### INPUT FOR THIS TASK
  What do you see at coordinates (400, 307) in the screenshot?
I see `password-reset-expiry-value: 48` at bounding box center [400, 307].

---

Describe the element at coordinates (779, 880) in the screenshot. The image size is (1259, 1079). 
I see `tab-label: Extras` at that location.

...

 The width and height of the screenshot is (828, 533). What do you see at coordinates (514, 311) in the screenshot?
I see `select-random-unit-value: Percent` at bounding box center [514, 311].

### EXERCISE AIM
Put the rows from the line with "The width and" to the line with "center [514, 311]." into a Markdown table with the columns Row and Content, numbering each line and leaving out blank lines.

### WRITTEN ANSWER
| Row | Content |
|---|---|
| 1 |  The width and height of the screenshot is (828, 533). What do you see at coordinates (514, 311) in the screenshot? |
| 2 | I see `select-random-unit-value: Percent` at bounding box center [514, 311]. |